CS210502B1 - Circuitry of revolution rate regulator for d.c.electric motors - Google Patents

Abstract

The present invention solves the involvement of a DC motor speed control regulator. This connection can be advantageously used, for example, in portable and stationary dust measurement devices in mine and other operations, which are based on a pump through a pump driven by a DC electric motor, where a uniform and precise amount of air intake per unit of time is required. The wiring includes an airflow sensor, an astable multivibrator, a speed preset circuit, an output stage, a watch circuit, and a DC motor. The sensor consists of an optoelectronic system with variable luminous flux depending on the velocity of the flowing medium or the temperature dependent electronic system.

Description

The invention solves the connection of the regulator of the speed setting of the DC motor.

The hitherto known circuit solves continuous regulation by changing the voltage or current, so that the speed selection depends on the stability of the power supply.

The above drawbacks are eliminated by the circuit according to the invention, characterized in that the output of the airflow sensor is connected to the multivibrator pulse width control input, whose gap width control input is connected to the first output of the speed preselection circuit, the multivibrator output is connected to a first output stage input, the first output of which is connected to a watchdog circuit input which is output to a speed preselection circuit input, the second output of which is connected to a second output stage input, the second output of which is connected to a DC driven motor collector.

By using pulse control, DC operation is achieved within a preselected speed range while maintaining the same motor torque. This reduces the power consumption from the power supply, which is particularly suitable for battery-powered driving.

An example of a controller connection is shown in the drawing.
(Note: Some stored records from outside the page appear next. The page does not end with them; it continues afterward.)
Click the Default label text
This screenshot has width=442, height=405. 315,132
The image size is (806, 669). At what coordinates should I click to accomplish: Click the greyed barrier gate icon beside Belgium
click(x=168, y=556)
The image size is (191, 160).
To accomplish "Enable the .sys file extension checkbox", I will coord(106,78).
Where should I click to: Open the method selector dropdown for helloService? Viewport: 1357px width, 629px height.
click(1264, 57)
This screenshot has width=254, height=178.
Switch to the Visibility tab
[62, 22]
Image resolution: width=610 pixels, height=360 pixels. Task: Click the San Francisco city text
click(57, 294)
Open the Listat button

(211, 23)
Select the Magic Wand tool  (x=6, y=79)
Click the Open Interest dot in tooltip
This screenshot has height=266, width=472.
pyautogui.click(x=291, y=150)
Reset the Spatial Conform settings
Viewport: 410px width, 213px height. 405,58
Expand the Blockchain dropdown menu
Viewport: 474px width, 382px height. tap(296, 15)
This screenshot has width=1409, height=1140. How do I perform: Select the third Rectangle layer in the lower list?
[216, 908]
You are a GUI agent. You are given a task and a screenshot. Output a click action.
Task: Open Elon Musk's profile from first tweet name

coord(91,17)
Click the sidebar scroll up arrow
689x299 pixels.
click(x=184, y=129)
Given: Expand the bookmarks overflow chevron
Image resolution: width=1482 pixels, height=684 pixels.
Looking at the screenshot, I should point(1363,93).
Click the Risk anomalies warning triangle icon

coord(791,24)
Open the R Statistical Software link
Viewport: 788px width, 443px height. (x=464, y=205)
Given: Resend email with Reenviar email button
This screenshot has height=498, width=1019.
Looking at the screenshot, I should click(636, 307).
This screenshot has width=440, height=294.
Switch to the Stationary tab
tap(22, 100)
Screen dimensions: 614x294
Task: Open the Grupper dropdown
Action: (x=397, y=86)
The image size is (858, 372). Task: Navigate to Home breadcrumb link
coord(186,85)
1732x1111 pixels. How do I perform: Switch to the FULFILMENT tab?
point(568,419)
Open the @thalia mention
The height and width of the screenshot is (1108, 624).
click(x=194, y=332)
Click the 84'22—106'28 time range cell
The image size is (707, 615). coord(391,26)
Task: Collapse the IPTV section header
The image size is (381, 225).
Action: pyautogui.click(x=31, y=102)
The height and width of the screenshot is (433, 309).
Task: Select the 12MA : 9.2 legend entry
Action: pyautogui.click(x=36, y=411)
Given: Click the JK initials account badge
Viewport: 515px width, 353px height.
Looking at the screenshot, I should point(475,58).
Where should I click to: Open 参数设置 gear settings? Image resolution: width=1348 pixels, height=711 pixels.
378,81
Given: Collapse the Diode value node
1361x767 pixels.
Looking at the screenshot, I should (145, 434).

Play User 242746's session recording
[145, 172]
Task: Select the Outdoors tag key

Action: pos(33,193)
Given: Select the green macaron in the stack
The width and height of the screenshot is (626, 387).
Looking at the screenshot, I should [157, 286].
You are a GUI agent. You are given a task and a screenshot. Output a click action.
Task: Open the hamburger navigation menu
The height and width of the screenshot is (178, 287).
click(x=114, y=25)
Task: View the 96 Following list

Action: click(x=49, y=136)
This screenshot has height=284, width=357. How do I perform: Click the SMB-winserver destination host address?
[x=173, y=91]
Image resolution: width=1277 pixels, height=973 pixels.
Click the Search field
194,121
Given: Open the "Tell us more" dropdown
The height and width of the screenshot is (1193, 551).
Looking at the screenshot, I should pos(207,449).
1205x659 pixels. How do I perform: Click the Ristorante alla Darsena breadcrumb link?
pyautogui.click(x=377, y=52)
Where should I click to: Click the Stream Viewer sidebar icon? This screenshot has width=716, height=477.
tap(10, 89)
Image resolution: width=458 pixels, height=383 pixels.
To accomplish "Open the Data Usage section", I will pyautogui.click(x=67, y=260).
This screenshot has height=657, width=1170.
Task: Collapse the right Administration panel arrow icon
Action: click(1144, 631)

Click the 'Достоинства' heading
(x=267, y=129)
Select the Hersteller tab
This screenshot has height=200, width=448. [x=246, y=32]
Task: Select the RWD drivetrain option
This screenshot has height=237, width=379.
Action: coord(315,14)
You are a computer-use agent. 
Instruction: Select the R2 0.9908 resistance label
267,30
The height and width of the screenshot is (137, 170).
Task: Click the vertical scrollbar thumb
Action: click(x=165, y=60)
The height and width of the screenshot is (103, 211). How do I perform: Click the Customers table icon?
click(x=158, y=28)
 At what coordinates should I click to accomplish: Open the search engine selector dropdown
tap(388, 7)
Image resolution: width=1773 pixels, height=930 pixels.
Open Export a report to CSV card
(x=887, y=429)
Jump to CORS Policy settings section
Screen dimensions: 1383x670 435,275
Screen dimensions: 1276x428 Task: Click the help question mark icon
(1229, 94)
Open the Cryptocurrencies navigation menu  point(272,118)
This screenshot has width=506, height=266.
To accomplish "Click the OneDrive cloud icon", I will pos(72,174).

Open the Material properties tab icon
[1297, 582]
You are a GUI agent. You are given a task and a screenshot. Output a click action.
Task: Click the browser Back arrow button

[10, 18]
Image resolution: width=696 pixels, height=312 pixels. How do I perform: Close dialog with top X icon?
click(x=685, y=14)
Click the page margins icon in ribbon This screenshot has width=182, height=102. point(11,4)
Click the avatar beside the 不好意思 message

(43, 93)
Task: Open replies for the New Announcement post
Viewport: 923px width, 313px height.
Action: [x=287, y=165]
The output of the airflow sensor J is connected to the pulse width control input of the multivibrator 2, whose gap width control input is connected to the first output of the speed preselection circuit J, the multivibrator 2 output is connected to the first input of output stage 4, the first output of which is connected to the input of the monitoring circuit 2, whose output is connected to the input of the speed selection circuit J, the second output of which is connected to the second input of the output stage, the second output of which is connected to the collector of the controlled DC motor 6.

This connection works in such a way that the voltage from the air flow sensor 6 and the speed preselection circuit applied to the separate inputs of the multivibrator 2 sets the desired speed level.

By varying the voltage in the sensor, the pulse width of the multivibrator 2 changes. The output pulses from the multivibrator then through output stage 4 cause the speed of the DC motor 6 to change to a preset level. If it is not possible to override the preset speed level, the monitoring circuit 6, with its output pulse, causes the speed preselection circuit to block the operation of the output stage 6 and stop the motor 6. When the state to which the monitoring circuit 1 responds, the control continues as described above. This prevents motor overloading or misuse.

Advantageously, this connection can be used, for example, in preferred and stationary dust measurement devices in mining and other plants, which are based on the sifting of air by a pump driven by a DC electric motor, where a uniform and accurate air flow rate per time unit is required.

Claims (3)

SUBJECT OF THE INVENTION 1. Connection of the pulse voltage DC motor speed regulator, characterized in that the output of the air flow sensor (1) is connected to the multivibrator pulse width control input (2), whose gap width control input is connected to the first circuit output (3). a speed preselection, wherein the output of the astable multivibrator (2) is connected to a first input of an output stage (4), the first output of which is connected to an input of a monitoring circuit (5), the second output is connected to the second input of the output stage (4), the second output of which is connected to the collector of the controlled DC motor (6). Controller connection according to claim 1, characterized in that the air flow sensor (1) is a temperature-dependent electronic system. Controller connection according to claim 1, characterized in that the airflow sensor (1) is an optoelectronic system with a variable luminous flux.